## MATERIAL SHOWN

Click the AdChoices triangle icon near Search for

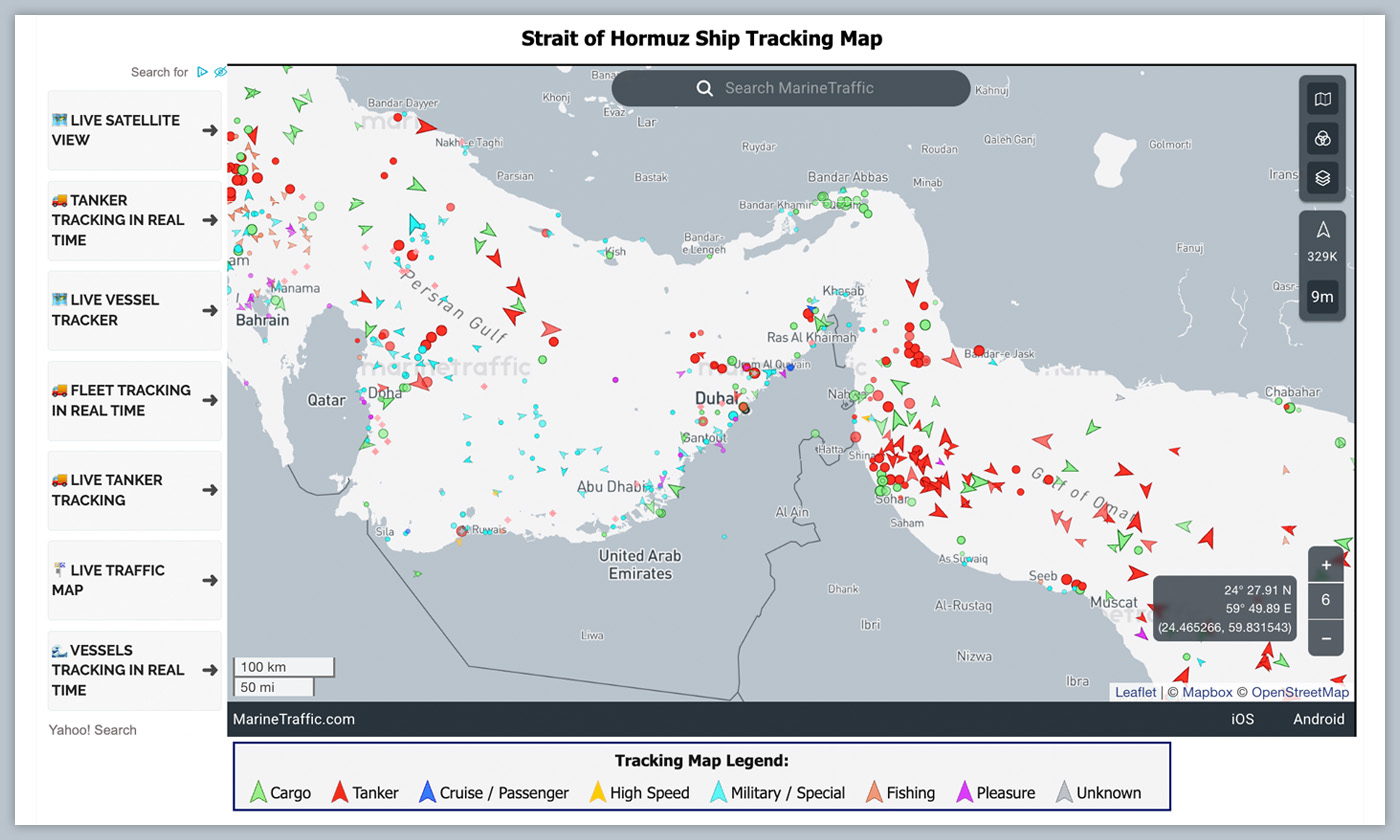tap(204, 71)
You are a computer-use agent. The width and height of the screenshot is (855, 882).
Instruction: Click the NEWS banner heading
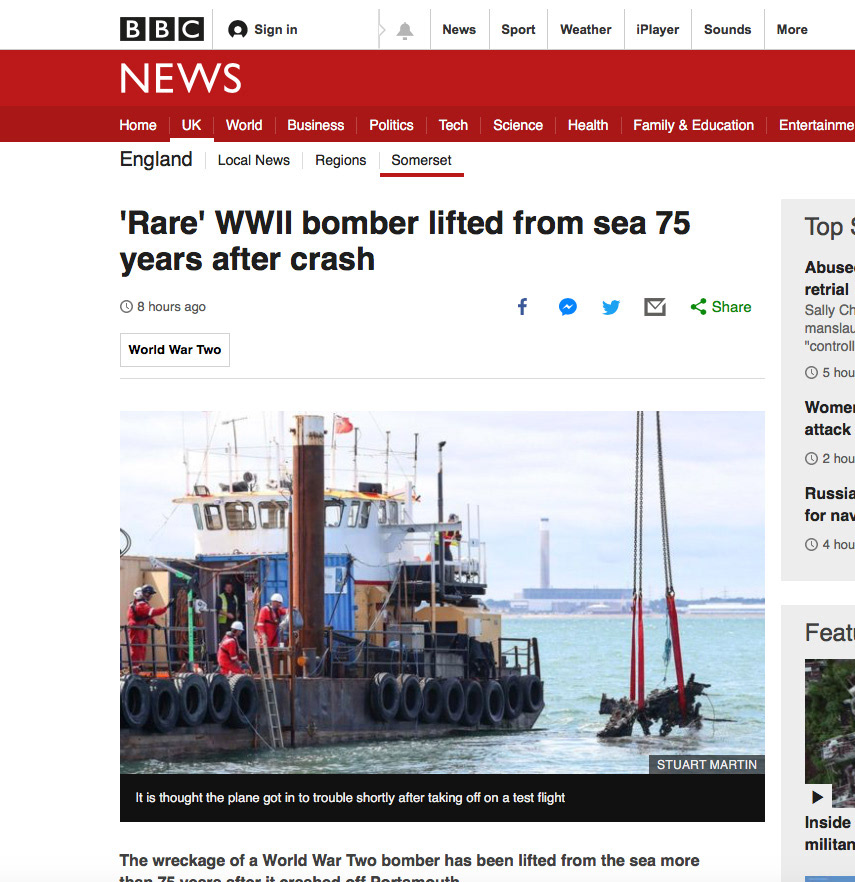coord(181,79)
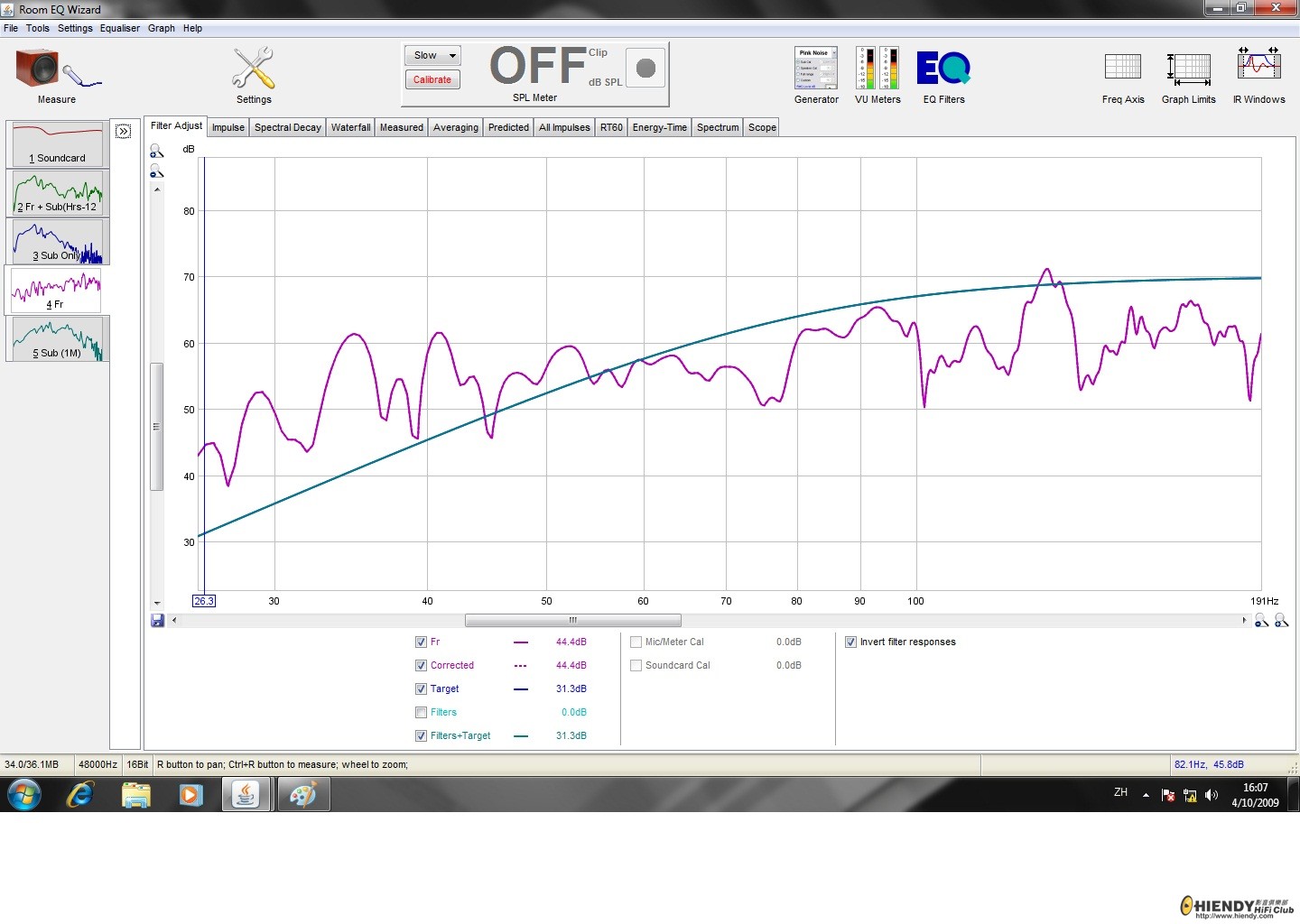Open the signal Generator icon
This screenshot has height=924, width=1300.
(816, 68)
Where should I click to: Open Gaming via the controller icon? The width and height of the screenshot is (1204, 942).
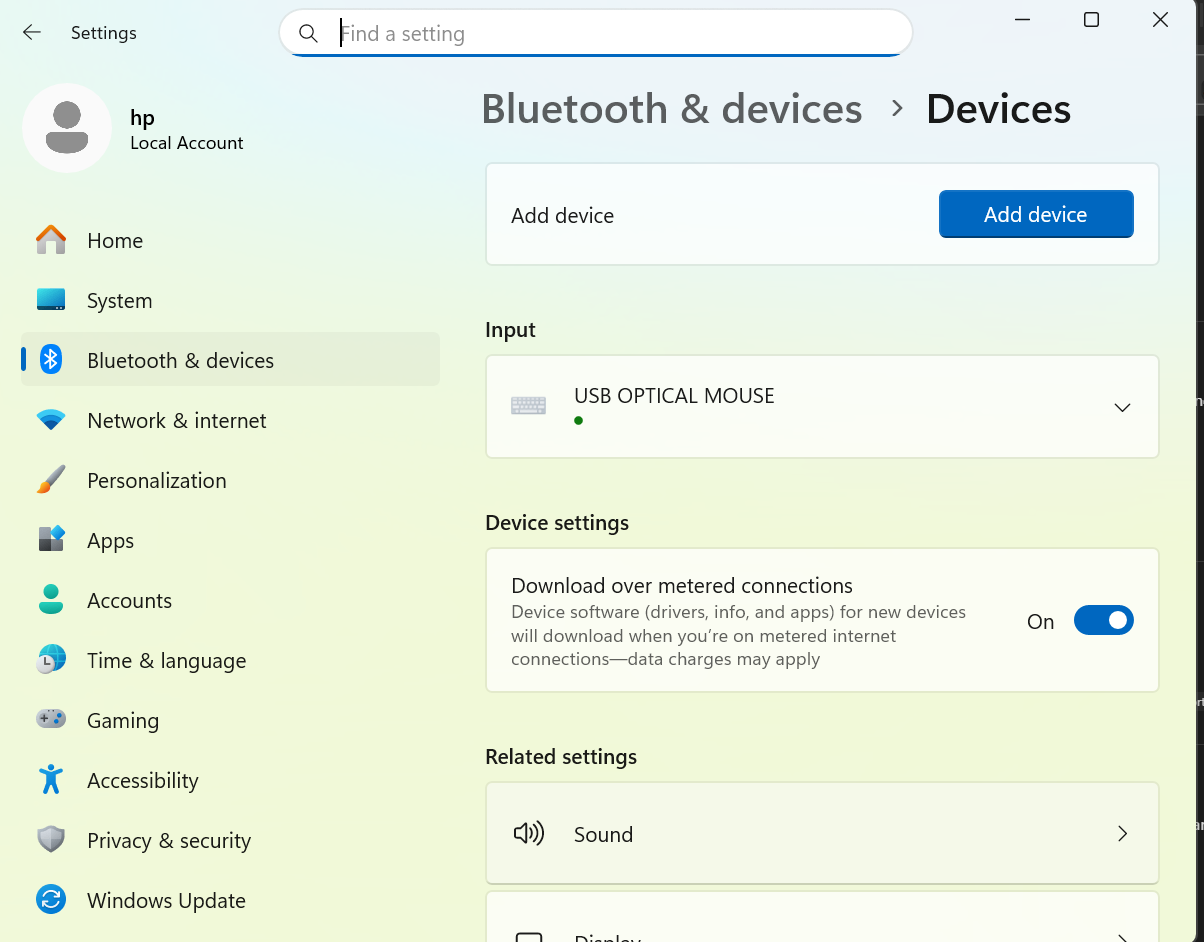(x=51, y=720)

## TASK DIRECTIONS
What is needed is the whole listing again, exactly as written, with the images left out.

## EXERCISE ANSWER
Click the AdChoices triangle icon near Search for

tap(204, 71)
You are a computer-use agent. The width and height of the screenshot is (855, 882).
Instruction: Click the NEWS banner heading
coord(181,79)
Open the signal Generator icon
This screenshot has height=924, width=1300.
(816, 68)
Where should I click to: Open Gaming via the controller icon? The width and height of the screenshot is (1204, 942).
(x=51, y=720)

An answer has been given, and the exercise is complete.